### List of tasks
A) Reproduce word for word the passage of the forum thread on non-native herps below that opens with the words containing "## a.m.phibian (Apr" and closes with "(Jan 23, 2008)".
B) Carry on the forum thread below about non-native herps spotted in the wild, picking up right after its final sentence.

### Text extract
+++

# Non-native herps



## stuartdouglas (Mar 5, 2008)

Anyone seen/caught any non native herps in this country, if so, what, where and when?


----------



## Matt Harris (Aug 21, 2007)

Plenty of RETs, and one Softshell turtle. A sulcata in a field in Oxfordshire and a Fire Salamander in a street in Oxford. Also Aesculapian snakes in North Wales when I worked in the zoo.


----------



## a.m.phibian (Apr 2, 2007)

Various chelonia - red ears, common snapper, european pond tortoise. Various wall lizards, western greens. Fire salamander, alpine newts, pool frogs, marsh frogs, european green tree's (many years ago). Strangest was a whites tree frog, i went to a house where the new owners had found a medium sized tree frog sitting on a spade handle by their pond one august evening - apparently the previous owners had let some tadpoles go in their pond early that year, and the little fella was a result of this, had thrived and grown to quite a large size due to abundant prey. I still have him today.


----------



## gtm (Jan 23, 2008)

I heard a story about a colony of corn snakes in Essex.


----------



## Matt Harris (Aug 21, 2007)

gtm said:


> I heard a story about a colony of corn snakes in Essex.


Be interesting to know if this is true - I don't see why not as they can be found quite far north in the States.


----------



## stuartdouglas (Mar 5, 2008)

I've heard of a colony of _Hyla cinerea_ in the New Forest, the scorpions in Chatam Dockyard, Folkestone docks and Ongar railway station. Theoretically it would be possible for numerous species to thrive in our climate. For instance, _Grammostola rosea_ (Chile Rose tarantula) spends months under a layer of snow in its natural habitat.

+++

### Available data
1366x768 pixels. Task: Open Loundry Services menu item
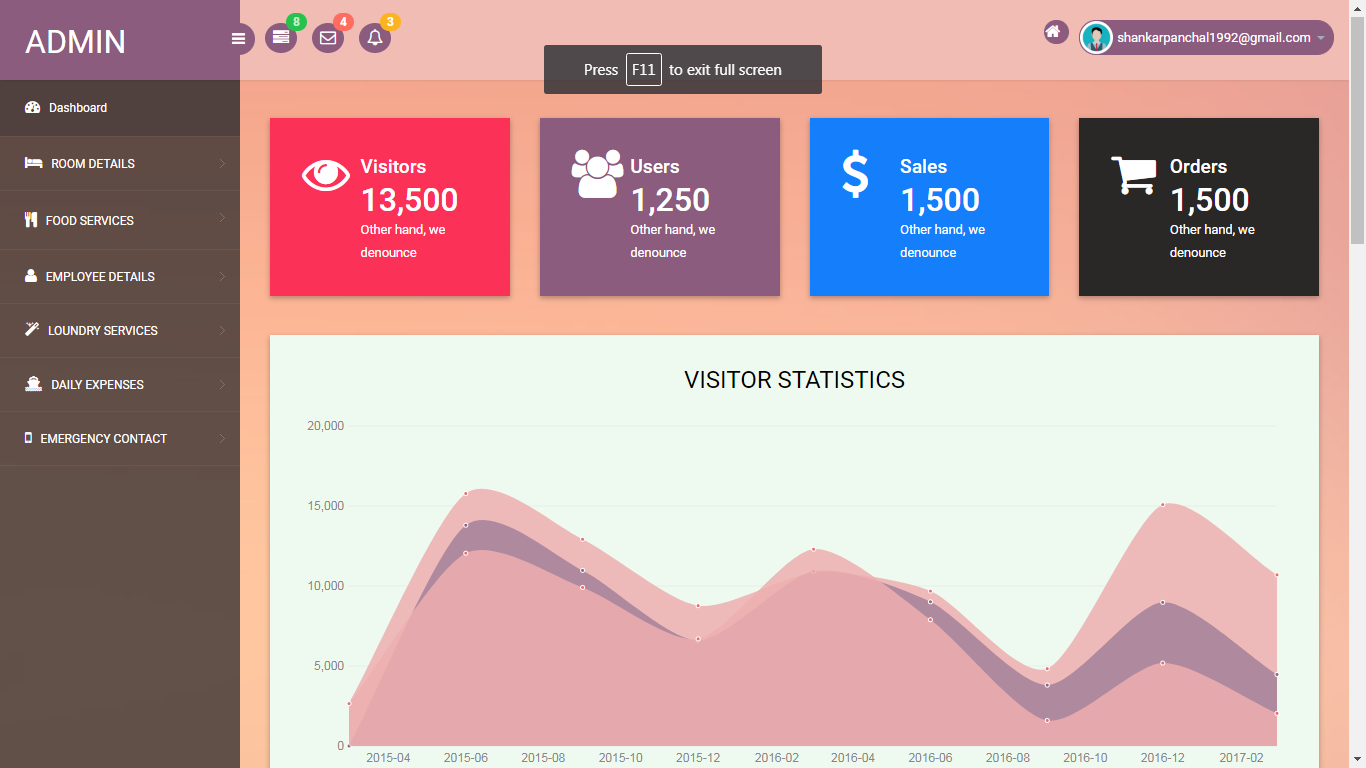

+++

### Outputs
A)
## a.m.phibian (Apr 2, 2007)

Various chelonia - red ears, common snapper, european pond tortoise. Various wall lizards, western greens. Fire salamander, alpine newts, pool frogs, marsh frogs, european green tree's (many years ago). Strangest was a whites tree frog, i went to a house where the new owners had found a medium sized tree frog sitting on a spade handle by their pond one august evening - apparently the previous owners had let some tadpoles go in their pond early that year, and the little fella was a result of this, had thrived and grown to quite a large size due to abundant prey. I still have him today.


----------



## gtm (Jan 23, 2008)

B)
Keep 'em coming, I'm fascinated by the abilities of non-native species to adapt and thrive here


----------



## Shiori (Nov 20, 2007)

Where i used to live we were always getting wood deliverys for the stable yard and the guy next door had been picking up various bits and pieces for decades. Anyway ive seen small scorpions, and giant millipedes around there. Have also seen many types of spider and beetle that im sure are not native. Could be all sorts of other creatures living around there. 
Also my o/h used to do a lot of fishing and hooked a massive snapping turtle once. Scared the living daylights out of him.


----------



## Joe1507 (Aug 11, 2008)

stuartdouglas said:


> I've heard of a colony of _Hyla cinerea_ in the New Forest, the scorpions in Chatam Dockyard, Folkestone docks and Ongar railway station. Theoretically it would be possible for numerous species to thrive in our climate. For instance, _Grammostola rosea_ (Chile Rose tarantula) spends months under a layer of snow in its natural habitat.
> Keep 'em coming, I'm fascinated by the abilities of non-native species to adapt and thrive here


 
I live in folkestone, theres lots of scorpiopns around u gotta know where to look


----------



## sandmatt (Oct 25, 2008)

Only terrapins and bull frogs: victory:


----------



## DASSIE (Jul 8, 2006)

aberant caliking and a big ratsnake (just outside my rodent shed) , both in the centre of the universe (skem) . 

in SA , I got several exotic species from baby retics to burmese and corns etc . Prob escapee pets tbh . 

NIk


----------



## spend_day (Apr 10, 2008)

not a herp but we have more muntjac deer that u can shake a stick at in my home town. seriously hundreds of them. some people still wont belive we have several herds of deer living in the town tho and most people dont even know they're there. one ran into the side of my OH's car not long back.


----------



## Gaboon (Jun 20, 2005)

My mate found a baby hermans tortoise in his garden which turned out to be from next door. Roath park in Cardiff apparently has plenty of released terrapins and possibly other turtles. Whilst living in Somerset I saw a tadpole that was not native, it was far too big! Didnt manage to catch the bugger though. Possibly a bull frog tad?

Interesting topic.


----------



## exoticsandtropics (Mar 11, 2007)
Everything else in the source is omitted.